Sensitive data disclosure involves the unauthorized revelation of private or confidential information by agents. Security measures would help ensure that access to sensitive data is strictly controlled.
For example, an agent in the cloud might have access to customer data to generate reports. If not secured, the agent might retain this sensitive data and then be coaxed to expose it. A malicious user could then ask a follow-up question that triggers the agent to inadvertently disclose some of that retained data.
However, securing AI agents is inherently challenging due to four factors:
- Unpredictability (non-deterministic nature)
- Emergent behaviors
- Autonomy in decision-making
- Alignment issues (ensuring actions match user intent)
Practical security considerations
Our recommended hybrid approach addresses several critical areas.
- Agent/plugin user controls: Emphasizes human confirmation for critical and irreversible actions, clear distinction between user input and other data, and verifiable sharing of agent configurations.
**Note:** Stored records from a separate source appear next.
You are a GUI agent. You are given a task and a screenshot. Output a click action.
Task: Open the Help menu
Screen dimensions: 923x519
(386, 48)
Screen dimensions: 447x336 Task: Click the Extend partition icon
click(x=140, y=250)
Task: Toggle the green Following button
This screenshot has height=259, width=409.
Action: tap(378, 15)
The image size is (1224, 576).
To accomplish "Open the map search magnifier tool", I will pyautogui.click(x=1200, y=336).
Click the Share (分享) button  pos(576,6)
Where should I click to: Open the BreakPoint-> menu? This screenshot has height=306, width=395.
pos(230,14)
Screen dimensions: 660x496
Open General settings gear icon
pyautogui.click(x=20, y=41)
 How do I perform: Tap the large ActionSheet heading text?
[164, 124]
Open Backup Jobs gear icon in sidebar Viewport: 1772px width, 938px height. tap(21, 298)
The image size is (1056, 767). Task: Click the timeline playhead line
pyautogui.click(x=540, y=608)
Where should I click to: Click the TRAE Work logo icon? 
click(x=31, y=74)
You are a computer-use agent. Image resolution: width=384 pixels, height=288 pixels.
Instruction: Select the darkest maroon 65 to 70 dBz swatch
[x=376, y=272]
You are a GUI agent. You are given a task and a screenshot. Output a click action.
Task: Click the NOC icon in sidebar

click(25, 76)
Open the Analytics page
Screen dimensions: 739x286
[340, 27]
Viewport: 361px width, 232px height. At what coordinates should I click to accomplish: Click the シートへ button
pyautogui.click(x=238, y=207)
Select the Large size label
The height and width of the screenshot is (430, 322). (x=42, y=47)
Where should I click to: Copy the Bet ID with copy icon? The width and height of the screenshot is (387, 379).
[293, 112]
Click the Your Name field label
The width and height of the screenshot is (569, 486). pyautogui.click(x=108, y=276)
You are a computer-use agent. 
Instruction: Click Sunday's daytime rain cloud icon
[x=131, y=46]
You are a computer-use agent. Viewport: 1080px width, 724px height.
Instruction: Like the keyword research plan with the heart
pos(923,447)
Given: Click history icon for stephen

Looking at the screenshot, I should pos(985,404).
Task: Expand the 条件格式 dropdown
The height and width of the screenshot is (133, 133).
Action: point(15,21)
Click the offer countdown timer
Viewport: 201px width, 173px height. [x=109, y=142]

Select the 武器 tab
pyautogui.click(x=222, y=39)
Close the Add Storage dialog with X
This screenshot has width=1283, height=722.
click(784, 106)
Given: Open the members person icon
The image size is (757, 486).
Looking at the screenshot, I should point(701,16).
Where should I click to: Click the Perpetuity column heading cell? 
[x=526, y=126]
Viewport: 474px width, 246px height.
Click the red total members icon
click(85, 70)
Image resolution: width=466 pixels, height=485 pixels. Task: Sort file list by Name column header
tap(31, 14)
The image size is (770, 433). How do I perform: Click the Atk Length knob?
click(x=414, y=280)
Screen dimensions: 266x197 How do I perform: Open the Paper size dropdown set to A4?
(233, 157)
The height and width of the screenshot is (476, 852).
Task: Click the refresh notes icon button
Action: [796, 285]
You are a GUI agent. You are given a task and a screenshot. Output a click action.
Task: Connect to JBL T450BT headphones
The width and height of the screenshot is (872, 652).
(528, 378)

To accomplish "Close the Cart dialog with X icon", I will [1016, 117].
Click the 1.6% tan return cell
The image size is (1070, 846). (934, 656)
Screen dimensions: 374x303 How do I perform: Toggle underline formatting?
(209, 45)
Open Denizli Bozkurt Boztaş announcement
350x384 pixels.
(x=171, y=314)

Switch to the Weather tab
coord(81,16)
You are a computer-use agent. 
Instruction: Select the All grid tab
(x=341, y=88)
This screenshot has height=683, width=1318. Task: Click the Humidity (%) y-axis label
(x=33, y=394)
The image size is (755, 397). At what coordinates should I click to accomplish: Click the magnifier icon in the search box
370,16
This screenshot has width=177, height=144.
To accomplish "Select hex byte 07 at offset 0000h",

- Agent permissions: Adherence to the least-privilege principle, confining agent actions to its domain, limiting permissions, and allowing for user authority revocation. This level of granular control often surprises security leaders because such a traditional 1980s-style security control delivers high value for securing 2020s AI agents.
- Orchestration and tool calls: The intricate relationship between AI agents and external tools and services they use for orchestration can present unique security risks, especially with “Actions as Code.” Robust authentication, authorization, and semantic tool definitions are crucial risk mitigations here.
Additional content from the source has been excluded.